— Begin DATASET ROWS —
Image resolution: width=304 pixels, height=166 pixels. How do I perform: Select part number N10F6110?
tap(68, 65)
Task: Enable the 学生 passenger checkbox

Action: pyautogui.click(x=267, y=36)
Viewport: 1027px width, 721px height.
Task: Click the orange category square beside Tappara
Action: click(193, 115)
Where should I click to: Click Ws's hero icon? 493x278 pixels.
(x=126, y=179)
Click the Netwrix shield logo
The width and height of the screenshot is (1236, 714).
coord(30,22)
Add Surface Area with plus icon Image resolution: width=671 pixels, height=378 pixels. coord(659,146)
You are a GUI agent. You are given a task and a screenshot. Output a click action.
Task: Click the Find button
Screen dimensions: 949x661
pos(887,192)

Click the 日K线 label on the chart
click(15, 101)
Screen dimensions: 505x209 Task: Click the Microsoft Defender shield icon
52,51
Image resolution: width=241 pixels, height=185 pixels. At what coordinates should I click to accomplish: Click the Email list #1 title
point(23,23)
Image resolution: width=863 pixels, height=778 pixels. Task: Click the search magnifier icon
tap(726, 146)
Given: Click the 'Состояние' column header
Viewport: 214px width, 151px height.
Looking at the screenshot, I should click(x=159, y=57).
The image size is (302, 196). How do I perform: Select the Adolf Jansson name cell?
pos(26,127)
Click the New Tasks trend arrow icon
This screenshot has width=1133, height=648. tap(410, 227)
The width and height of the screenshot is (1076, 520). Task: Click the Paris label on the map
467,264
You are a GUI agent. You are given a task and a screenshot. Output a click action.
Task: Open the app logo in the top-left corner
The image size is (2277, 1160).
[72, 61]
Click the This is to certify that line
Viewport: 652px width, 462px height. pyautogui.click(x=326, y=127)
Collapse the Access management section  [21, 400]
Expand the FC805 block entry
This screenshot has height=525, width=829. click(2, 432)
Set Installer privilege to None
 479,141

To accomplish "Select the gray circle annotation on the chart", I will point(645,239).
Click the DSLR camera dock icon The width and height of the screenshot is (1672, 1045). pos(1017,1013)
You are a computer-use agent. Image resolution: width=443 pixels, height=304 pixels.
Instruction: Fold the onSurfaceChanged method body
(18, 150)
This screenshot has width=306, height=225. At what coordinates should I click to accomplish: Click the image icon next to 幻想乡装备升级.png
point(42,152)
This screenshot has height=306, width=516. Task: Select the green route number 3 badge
— End DATASET ROWS —
Reproduce every entry above verbatim, keeping each line as it appears.

Image resolution: width=304 pixels, height=166 pixels. How do I perform: Select part number N10F6110?
tap(68, 65)
Task: Enable the 学生 passenger checkbox

Action: pyautogui.click(x=267, y=36)
Viewport: 1027px width, 721px height.
Task: Click the orange category square beside Tappara
Action: click(193, 115)
Where should I click to: Click Ws's hero icon? 493x278 pixels.
(x=126, y=179)
Click the Netwrix shield logo
The width and height of the screenshot is (1236, 714).
coord(30,22)
Add Surface Area with plus icon Image resolution: width=671 pixels, height=378 pixels. coord(659,146)
You are a GUI agent. You are given a task and a screenshot. Output a click action.
Task: Click the Find button
Screen dimensions: 949x661
pos(887,192)

Click the 日K线 label on the chart
click(15, 101)
Screen dimensions: 505x209 Task: Click the Microsoft Defender shield icon
52,51
Image resolution: width=241 pixels, height=185 pixels. At what coordinates should I click to accomplish: Click the Email list #1 title
point(23,23)
Image resolution: width=863 pixels, height=778 pixels. Task: Click the search magnifier icon
tap(726, 146)
Given: Click the 'Состояние' column header
Viewport: 214px width, 151px height.
Looking at the screenshot, I should click(x=159, y=57).
The image size is (302, 196). How do I perform: Select the Adolf Jansson name cell?
pos(26,127)
Click the New Tasks trend arrow icon
This screenshot has width=1133, height=648. tap(410, 227)
The width and height of the screenshot is (1076, 520). Task: Click the Paris label on the map
467,264
You are a GUI agent. You are given a task and a screenshot. Output a click action.
Task: Open the app logo in the top-left corner
The image size is (2277, 1160).
[72, 61]
Click the This is to certify that line
Viewport: 652px width, 462px height. pyautogui.click(x=326, y=127)
Collapse the Access management section  [21, 400]
Expand the FC805 block entry
This screenshot has height=525, width=829. click(2, 432)
Set Installer privilege to None
 479,141

To accomplish "Select the gray circle annotation on the chart", I will point(645,239).
Click the DSLR camera dock icon The width and height of the screenshot is (1672, 1045). pos(1017,1013)
You are a computer-use agent. Image resolution: width=443 pixels, height=304 pixels.
Instruction: Fold the onSurfaceChanged method body
(18, 150)
This screenshot has width=306, height=225. At what coordinates should I click to accomplish: Click the image icon next to 幻想乡装备升级.png
point(42,152)
This screenshot has height=306, width=516. Task: Select the green route number 3 badge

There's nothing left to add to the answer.